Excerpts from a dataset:
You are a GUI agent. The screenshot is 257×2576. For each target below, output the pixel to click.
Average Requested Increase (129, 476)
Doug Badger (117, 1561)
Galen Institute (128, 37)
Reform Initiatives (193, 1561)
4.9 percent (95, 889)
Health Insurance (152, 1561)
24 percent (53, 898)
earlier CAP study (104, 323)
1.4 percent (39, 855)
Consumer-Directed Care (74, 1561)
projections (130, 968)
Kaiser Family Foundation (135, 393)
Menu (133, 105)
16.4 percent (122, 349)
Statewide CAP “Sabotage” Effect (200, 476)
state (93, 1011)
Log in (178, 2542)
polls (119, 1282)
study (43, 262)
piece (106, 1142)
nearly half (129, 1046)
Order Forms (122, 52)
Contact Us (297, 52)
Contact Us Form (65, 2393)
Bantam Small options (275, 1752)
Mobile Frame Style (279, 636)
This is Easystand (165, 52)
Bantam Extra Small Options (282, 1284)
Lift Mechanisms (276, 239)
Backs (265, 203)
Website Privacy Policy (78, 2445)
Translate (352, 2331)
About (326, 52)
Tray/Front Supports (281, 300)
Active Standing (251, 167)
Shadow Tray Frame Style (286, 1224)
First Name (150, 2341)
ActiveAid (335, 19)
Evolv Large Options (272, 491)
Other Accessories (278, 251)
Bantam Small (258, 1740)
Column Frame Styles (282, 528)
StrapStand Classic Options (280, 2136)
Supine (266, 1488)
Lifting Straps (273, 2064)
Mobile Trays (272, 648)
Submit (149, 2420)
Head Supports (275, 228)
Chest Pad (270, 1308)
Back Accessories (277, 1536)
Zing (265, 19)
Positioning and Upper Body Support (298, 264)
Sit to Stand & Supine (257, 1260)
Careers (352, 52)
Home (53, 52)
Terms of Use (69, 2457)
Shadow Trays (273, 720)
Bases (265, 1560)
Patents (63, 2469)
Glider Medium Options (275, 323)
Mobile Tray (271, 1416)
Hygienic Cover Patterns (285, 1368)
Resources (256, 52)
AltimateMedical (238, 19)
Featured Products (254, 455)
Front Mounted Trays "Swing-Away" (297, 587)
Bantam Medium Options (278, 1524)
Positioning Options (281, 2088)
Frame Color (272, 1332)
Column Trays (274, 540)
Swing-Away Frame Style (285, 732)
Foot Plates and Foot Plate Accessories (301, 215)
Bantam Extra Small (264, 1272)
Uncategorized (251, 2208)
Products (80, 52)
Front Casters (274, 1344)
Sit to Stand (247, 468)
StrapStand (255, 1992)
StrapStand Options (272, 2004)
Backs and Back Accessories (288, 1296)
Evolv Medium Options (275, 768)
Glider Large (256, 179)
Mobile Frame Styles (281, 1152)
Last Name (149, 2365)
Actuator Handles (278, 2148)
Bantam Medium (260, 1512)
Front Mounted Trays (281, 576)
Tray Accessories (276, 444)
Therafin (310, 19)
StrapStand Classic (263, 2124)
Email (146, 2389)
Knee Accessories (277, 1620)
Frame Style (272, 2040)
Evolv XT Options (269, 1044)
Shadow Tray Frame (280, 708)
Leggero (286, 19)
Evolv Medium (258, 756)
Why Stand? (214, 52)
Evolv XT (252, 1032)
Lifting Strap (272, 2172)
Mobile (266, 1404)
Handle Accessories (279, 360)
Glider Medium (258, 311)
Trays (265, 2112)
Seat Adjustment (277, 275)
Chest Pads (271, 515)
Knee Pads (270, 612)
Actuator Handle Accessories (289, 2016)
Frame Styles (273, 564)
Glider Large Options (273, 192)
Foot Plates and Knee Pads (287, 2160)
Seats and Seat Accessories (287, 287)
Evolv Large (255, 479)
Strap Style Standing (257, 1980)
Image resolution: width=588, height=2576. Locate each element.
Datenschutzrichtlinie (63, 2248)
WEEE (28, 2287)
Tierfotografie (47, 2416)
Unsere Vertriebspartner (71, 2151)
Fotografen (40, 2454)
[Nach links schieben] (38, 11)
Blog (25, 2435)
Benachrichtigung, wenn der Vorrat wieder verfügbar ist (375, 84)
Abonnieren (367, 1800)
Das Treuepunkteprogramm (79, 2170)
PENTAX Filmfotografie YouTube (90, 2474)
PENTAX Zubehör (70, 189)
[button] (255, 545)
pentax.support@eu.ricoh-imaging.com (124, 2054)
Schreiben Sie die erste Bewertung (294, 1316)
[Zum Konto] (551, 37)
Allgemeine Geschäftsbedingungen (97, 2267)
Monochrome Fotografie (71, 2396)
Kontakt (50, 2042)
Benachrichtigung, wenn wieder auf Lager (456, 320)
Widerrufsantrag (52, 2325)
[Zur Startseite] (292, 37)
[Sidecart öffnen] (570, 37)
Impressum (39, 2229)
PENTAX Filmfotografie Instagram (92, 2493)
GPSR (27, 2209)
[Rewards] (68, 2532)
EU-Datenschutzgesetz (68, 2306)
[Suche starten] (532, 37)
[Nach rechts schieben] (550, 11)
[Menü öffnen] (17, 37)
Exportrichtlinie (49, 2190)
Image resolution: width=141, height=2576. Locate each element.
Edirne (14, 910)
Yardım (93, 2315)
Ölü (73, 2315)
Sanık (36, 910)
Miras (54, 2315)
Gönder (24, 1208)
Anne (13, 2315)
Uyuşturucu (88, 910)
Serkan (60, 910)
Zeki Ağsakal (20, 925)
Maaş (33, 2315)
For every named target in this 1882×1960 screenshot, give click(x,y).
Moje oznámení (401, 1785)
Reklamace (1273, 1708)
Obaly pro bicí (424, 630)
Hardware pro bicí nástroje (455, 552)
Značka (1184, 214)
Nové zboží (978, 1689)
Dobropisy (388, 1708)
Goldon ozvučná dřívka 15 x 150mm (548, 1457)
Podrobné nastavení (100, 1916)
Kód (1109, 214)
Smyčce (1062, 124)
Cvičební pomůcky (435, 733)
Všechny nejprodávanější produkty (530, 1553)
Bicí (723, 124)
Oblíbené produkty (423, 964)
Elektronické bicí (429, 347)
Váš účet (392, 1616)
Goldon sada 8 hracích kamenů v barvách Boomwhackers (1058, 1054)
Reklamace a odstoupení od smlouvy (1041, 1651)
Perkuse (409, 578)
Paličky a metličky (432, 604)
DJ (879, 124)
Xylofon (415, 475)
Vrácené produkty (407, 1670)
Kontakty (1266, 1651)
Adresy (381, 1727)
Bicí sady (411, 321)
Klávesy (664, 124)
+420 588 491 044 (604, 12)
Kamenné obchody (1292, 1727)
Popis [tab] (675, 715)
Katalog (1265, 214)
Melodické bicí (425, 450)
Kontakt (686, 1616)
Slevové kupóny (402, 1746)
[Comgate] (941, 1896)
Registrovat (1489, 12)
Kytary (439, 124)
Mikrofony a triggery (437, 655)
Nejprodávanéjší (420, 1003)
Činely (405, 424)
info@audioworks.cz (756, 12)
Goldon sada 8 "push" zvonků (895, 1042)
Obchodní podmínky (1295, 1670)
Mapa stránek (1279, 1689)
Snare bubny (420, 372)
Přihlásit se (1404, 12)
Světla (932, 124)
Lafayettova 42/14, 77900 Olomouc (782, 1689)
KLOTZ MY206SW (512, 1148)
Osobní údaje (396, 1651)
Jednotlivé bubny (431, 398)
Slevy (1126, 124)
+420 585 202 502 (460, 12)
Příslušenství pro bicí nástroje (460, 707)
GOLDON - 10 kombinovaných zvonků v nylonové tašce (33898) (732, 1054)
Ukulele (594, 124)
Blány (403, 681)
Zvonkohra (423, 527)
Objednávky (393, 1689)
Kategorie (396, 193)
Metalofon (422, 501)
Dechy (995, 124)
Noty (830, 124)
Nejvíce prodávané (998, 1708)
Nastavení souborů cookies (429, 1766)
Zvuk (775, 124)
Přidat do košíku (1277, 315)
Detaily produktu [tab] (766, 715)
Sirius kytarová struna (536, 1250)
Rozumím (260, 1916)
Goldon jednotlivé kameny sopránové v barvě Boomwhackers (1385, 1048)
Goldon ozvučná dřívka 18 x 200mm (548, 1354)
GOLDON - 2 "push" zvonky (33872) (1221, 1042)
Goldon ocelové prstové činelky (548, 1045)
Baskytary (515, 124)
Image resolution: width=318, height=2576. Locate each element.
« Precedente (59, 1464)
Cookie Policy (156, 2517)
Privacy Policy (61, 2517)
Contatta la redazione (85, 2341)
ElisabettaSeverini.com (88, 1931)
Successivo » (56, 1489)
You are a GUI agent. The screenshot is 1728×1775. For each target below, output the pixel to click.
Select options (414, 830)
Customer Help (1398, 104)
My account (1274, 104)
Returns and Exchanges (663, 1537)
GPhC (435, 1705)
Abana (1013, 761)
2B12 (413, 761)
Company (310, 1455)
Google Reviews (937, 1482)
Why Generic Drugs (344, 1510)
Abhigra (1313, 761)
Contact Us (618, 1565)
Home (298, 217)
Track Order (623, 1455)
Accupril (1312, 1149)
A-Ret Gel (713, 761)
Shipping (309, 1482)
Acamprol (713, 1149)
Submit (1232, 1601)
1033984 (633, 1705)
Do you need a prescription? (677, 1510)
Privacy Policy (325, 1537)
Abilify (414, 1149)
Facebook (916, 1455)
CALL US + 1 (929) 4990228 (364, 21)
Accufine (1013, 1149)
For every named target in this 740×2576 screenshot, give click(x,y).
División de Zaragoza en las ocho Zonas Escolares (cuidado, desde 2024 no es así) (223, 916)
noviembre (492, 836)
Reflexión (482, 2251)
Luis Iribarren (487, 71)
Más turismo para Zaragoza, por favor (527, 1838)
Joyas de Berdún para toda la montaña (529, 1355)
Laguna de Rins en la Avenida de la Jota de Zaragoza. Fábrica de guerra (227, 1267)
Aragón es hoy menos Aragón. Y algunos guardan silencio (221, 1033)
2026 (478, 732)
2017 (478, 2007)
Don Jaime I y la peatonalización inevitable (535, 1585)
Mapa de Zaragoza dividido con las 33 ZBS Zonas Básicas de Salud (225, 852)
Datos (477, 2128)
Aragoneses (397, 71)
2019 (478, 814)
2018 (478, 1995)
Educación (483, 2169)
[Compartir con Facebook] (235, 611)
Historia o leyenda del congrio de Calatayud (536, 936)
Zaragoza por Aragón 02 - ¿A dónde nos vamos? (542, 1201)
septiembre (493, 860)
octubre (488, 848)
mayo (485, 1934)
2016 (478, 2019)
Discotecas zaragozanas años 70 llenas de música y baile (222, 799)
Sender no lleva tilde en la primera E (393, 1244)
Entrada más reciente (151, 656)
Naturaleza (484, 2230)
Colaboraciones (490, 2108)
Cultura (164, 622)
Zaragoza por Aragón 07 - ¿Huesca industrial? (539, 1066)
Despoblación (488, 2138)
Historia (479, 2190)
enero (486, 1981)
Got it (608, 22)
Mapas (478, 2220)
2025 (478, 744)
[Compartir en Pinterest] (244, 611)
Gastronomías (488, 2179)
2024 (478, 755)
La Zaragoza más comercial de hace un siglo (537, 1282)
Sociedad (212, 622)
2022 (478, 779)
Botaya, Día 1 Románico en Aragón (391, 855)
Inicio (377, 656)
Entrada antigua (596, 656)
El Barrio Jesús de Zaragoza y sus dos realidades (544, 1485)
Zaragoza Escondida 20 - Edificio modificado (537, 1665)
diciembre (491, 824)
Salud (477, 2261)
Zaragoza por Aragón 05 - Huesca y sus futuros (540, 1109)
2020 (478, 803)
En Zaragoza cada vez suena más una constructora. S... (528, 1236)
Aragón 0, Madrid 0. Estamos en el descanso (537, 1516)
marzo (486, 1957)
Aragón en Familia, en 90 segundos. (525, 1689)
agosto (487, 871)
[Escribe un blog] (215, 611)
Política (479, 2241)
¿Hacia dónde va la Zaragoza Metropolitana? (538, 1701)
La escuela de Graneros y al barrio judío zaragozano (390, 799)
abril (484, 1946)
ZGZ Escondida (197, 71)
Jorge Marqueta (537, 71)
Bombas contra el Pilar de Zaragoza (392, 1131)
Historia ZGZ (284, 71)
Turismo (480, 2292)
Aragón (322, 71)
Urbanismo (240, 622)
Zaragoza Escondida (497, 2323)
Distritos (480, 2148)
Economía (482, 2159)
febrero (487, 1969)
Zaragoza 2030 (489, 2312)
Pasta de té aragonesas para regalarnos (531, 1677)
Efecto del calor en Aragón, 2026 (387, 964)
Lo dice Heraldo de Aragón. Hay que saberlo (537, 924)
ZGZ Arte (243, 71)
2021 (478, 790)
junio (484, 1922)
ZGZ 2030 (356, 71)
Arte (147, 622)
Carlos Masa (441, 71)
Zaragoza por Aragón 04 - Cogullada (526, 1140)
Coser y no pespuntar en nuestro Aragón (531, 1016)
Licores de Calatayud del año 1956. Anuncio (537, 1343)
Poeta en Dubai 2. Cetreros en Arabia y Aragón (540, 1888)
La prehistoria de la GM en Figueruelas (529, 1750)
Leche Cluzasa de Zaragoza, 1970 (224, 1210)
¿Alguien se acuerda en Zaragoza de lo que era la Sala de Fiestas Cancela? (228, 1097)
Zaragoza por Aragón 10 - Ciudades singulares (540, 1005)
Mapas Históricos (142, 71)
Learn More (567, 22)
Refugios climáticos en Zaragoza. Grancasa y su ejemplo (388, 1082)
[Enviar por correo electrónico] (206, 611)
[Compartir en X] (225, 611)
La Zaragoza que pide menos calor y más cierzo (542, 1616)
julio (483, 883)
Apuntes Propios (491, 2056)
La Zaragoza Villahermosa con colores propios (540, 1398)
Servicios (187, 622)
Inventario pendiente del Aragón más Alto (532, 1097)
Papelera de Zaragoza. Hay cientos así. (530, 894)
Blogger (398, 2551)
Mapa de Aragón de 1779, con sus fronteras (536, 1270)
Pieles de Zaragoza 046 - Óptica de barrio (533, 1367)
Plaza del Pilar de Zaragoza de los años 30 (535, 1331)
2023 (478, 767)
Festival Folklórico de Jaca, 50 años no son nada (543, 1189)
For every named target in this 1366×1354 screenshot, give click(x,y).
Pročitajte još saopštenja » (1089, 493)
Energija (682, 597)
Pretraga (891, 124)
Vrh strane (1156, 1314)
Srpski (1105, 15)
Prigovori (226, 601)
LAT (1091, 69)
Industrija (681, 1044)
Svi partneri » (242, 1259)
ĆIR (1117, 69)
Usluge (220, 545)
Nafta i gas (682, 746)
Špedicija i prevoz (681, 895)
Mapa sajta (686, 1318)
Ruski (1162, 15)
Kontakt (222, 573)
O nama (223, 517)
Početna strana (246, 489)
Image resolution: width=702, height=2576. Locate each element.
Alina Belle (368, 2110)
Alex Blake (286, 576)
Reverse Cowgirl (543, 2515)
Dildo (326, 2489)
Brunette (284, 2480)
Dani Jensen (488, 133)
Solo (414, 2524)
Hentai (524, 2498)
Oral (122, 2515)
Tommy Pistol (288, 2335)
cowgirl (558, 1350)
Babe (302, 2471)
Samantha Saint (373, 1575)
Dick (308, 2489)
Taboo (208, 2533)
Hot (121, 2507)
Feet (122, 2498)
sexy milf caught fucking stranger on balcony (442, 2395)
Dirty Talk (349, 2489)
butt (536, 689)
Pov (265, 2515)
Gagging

Assignment
From the line that has "Historia o leyenda" through the line that has "Naturaleza (484, 2230)", copy every line exactly as it appears above, and leave out all others.

Response box
Historia o leyenda del congrio de Calatayud (536, 936)
Zaragoza por Aragón 02 - ¿A dónde nos vamos? (542, 1201)
septiembre (493, 860)
octubre (488, 848)
mayo (485, 1934)
2016 (478, 2019)
Discotecas zaragozanas años 70 llenas de música y baile (222, 799)
Sender no lleva tilde en la primera E (393, 1244)
Entrada más reciente (151, 656)
Naturaleza (484, 2230)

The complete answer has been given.